The problem with GPT and other LLMs is that they don't tokenize words at a word ...

DougBTX · on May 26, 2023

Do you strictly need that level of tokenisation precision to meet your high-level goals?

morkalork · on May 26, 2023

This is my first reaction as well. Talking about tokenization and POS tagging is getting lost in the weeds when one has goals like this:

>I also want to be able to assess how much of the text is about a given topic, so that if I'm interested in reading a detective story from e.g. the Project Gutenberg collection, I don't want it to pick up a story where a detective is only mentioned in one paragraph.

This more like NLU than an NLP problem isn't it? It's like tracking how much of a Harry Potter book contains Voldemort content without knowing ahead of time that he may be referred to as He Who Must Not Be Named, You-Know-Who, The Dark Lord and so on. One would have to first identify the thing you're interested in, then learn when characters/the author invent new ways to refer to it, and carry all those forwards to find new instances. Fun!

rhdunn · on May 26, 2023

I also want to tag and highlight those parts of the document. For that, I need to know where the label starts and ends, which you can't really do when you don't have control over the tokens.

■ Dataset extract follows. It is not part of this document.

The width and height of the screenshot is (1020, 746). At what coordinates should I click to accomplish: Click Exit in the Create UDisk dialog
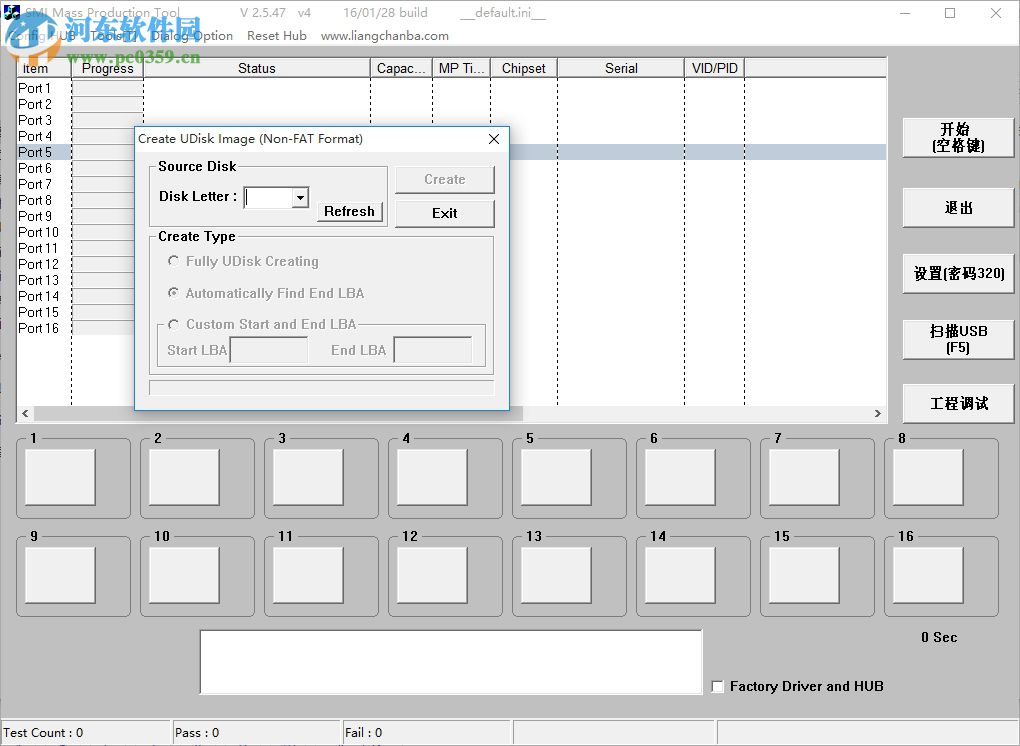coord(444,213)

It's also hard to write custom inference/tagging rules, like in the case you mentioned w.r.t. Voldemort, if you don't know what the tokens look like.

chaxor · on May 26, 2023

Spacy is a decent suggestion here. They have pretty good ways of writing tagging rules.

All of this does seem to be extremely excessive to choose a book genre though. I would imagine the number of books after a simplistic clustering technique would be rather small to flip through, so I really don't understand the use case at all.

If you have very few books (few thousands) then you can apply more fine grained analyses in reasonable amounts of computation, such as contextualized embedding methods. But if the point is to select a book, there no real benefit since the simple 2 second term frequency methods would narrow choices down to only a few books.

If you have billions of books, contextualized embeddings become quite expensive to produce and use (several weeks or months of processing, petabytes of storage, etc), so it's not really feasible as an individual, But the extra querying capability does help narrow the large set down.

viksit · on May 26, 2023

perhaps a spacy pipeline using gpt and huggingface?